**PROBLEM TO WORK ON:** Every line below is to be set down again exactly; any image stays out.

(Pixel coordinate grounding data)
........
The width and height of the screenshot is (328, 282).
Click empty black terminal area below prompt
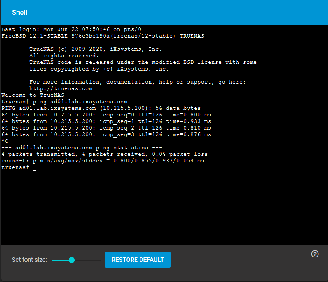[x=164, y=208]
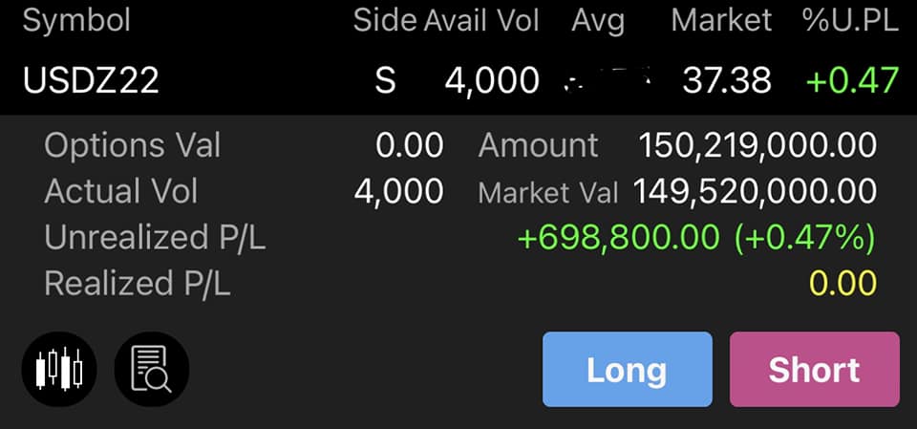Sort by Avail Vol column header

tap(481, 21)
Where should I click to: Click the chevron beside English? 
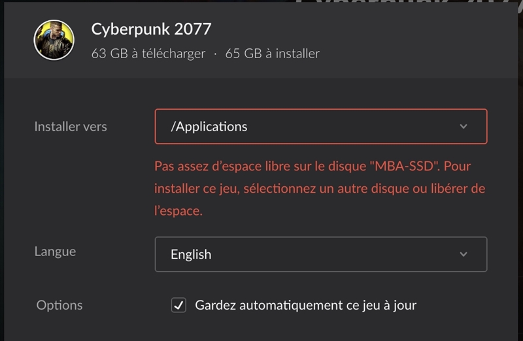click(464, 254)
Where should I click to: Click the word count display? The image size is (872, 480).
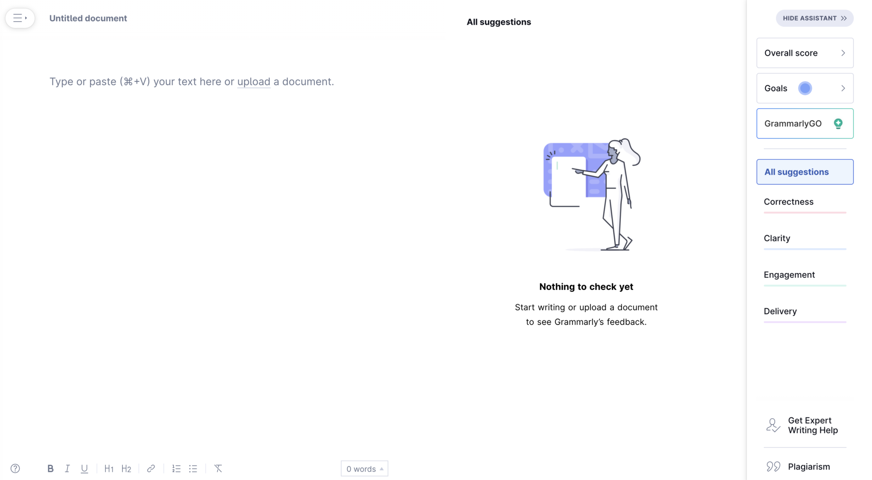364,468
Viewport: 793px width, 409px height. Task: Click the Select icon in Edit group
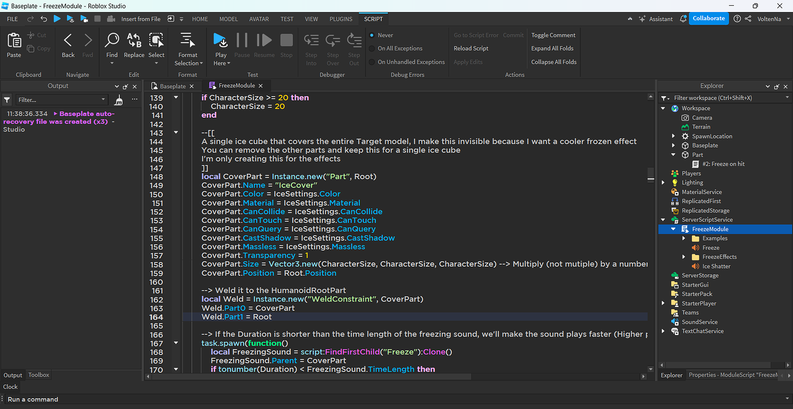pyautogui.click(x=156, y=41)
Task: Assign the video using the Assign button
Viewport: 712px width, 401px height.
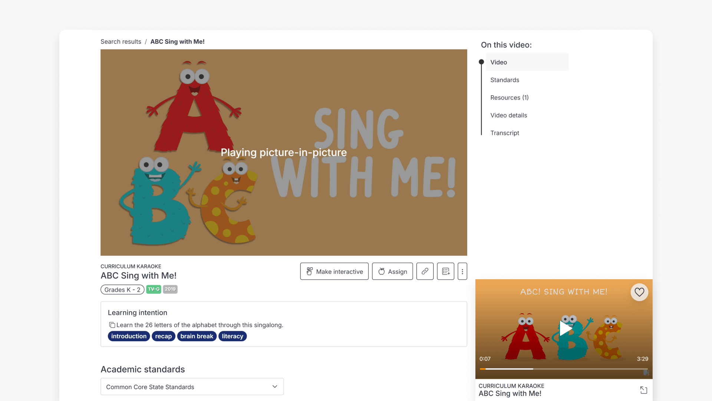Action: pos(392,271)

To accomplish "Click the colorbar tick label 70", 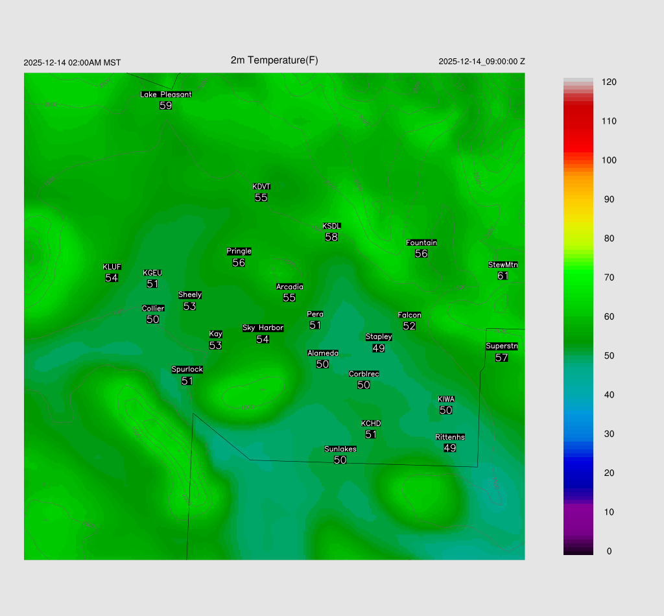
........
**ANSWER AREA:**
The width and height of the screenshot is (328, 282).
Click empty black terminal area below prompt
[x=164, y=208]
Sort by Avail Vol column header

tap(481, 21)
Where should I click to: Click the chevron beside English? 
click(464, 254)
Where should I click to: Click the word count display? The image size is (872, 480).
364,468
Viewport: 793px width, 409px height. Task: Click the Select icon in Edit group
pyautogui.click(x=156, y=41)
Task: Assign the video using the Assign button
Viewport: 712px width, 401px height.
Action: pos(392,271)

To accomplish "Click the colorbar tick label 70", 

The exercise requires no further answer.